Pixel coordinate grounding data
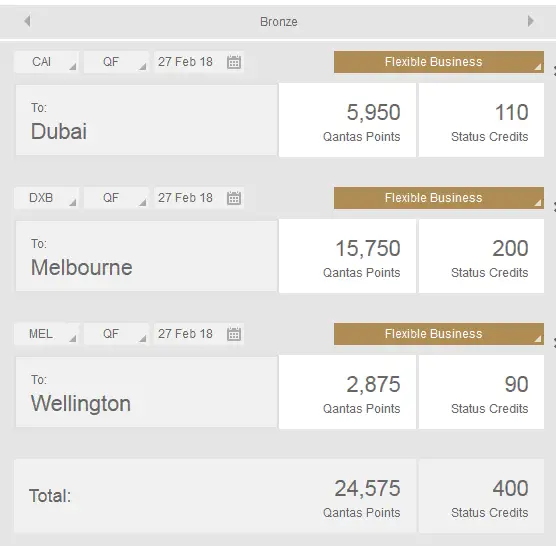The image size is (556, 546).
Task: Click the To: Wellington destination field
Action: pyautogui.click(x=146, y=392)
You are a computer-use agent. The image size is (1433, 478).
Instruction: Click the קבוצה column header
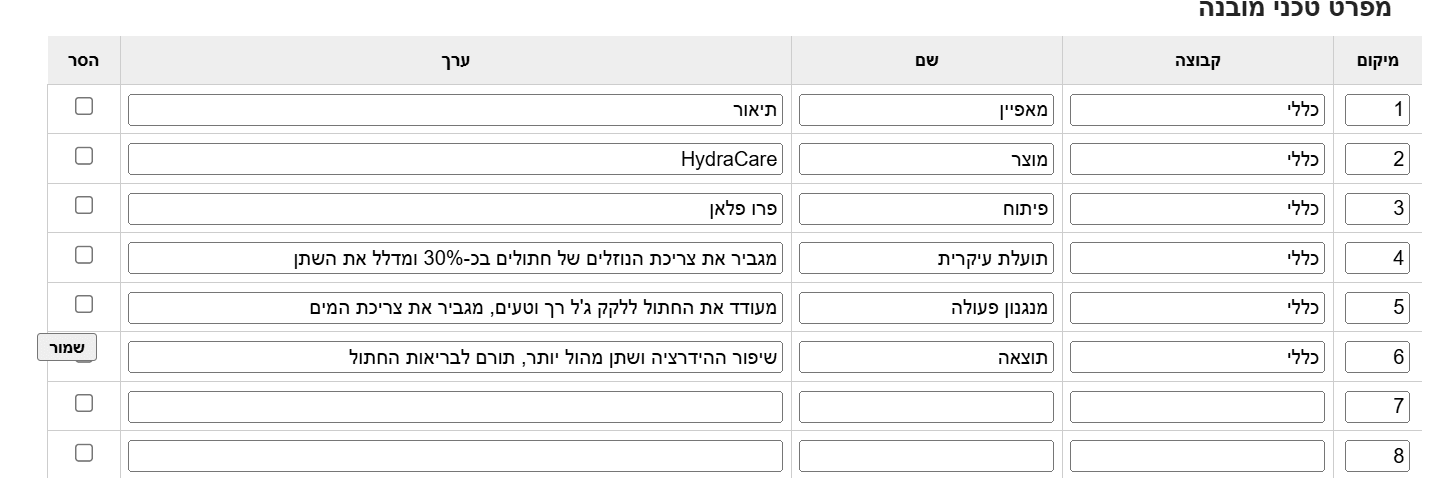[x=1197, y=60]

## Assignment
Print, exactly and without pictures, the lines from the one holding "You are a computer-use" through the last line of the entries above, both included.

## Answer to this problem
You are a computer-use agent. The image size is (1433, 478).
Instruction: Click the קבוצה column header
[x=1197, y=60]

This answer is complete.